Homan ha spiegato che una maggiore cooperazione tra autorità federali e locali consentirebbe di ridurre il numero di agenti dell’Immigration and Customs Enforcement impiegati sul territorio, precisando che le forze federali condurranno “operazioni mirate” contro persone con precedenti penali o con storie di immigrazione irregolare.
Ha inoltre riconosciuto che Trump ha individuato la necessità di “miglioramenti” nelle modalità operative delle politiche migratorie: “Le persone hanno il diritto di protestare pacificamente, ma tolleranza zero se aggrediscono gli agenti dell’Ice”, ha dichiarato, aggiungendo che l’amministrazione non “rinuncerà” alla missione sull’immigrazione, ma la renderà “più intelligente” e “più sicura”.
Nel frattempo, secondo quanto riferito da Reuters citando nuove linee guida interne, agli agenti in Minnesota è stato ordinato di evitare qualsiasi interazione con “agitatori” durante le operazioni disposte dalla Casa Bianca.
Le direttive, diffuse dopo le sparatorie mortali avvenute durante le proteste a Minneapolis, indicano che gli agenti devono prendere di mira esclusivamente immigrati con accuse o condanne penali.

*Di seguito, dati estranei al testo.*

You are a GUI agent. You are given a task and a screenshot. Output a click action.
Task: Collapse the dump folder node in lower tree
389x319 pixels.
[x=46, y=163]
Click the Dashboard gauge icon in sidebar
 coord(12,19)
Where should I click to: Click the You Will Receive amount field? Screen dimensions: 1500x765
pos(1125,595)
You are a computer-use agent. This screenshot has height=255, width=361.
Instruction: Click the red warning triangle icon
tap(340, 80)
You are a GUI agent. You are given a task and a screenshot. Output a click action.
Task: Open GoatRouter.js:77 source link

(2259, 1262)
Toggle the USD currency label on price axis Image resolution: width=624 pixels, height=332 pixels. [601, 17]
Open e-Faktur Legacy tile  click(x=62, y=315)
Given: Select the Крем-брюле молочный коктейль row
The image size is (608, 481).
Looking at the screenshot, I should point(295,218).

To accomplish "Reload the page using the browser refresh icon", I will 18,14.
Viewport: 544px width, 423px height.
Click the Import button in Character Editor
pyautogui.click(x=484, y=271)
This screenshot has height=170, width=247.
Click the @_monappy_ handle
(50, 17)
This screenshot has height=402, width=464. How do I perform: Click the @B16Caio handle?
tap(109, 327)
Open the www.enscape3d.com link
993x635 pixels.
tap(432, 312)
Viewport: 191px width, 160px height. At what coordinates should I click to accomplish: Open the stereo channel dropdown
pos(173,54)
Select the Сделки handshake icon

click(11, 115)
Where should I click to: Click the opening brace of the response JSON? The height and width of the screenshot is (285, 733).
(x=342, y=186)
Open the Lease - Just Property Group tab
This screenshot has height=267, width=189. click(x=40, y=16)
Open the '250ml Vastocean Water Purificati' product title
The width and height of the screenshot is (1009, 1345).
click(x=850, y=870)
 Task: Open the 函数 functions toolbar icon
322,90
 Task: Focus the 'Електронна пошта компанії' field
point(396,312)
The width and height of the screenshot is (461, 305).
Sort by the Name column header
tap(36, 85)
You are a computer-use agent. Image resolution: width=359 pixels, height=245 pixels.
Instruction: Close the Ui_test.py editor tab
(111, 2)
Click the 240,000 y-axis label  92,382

“Non comunicare o impegnarsi con gli agitatori”, si legge in un’e-mail inviata da un alto funzionario dell’Ice, nella quale si precisa che “non serve a altro che a fomentare la situazione” e che “l’unica comunicazione dovrebbe essere quella degli ufficiali che impartiscono ordini”.
Interpellata da Reuters, la Casa Bianca ha fatto sapere che sono in corso discussioni su come condurre le operazioni in Minnesota “nel modo più efficace” e che “nessuna direttiva dovrebbe essere considerata definitiva finché non sarà ufficialmente emanata”.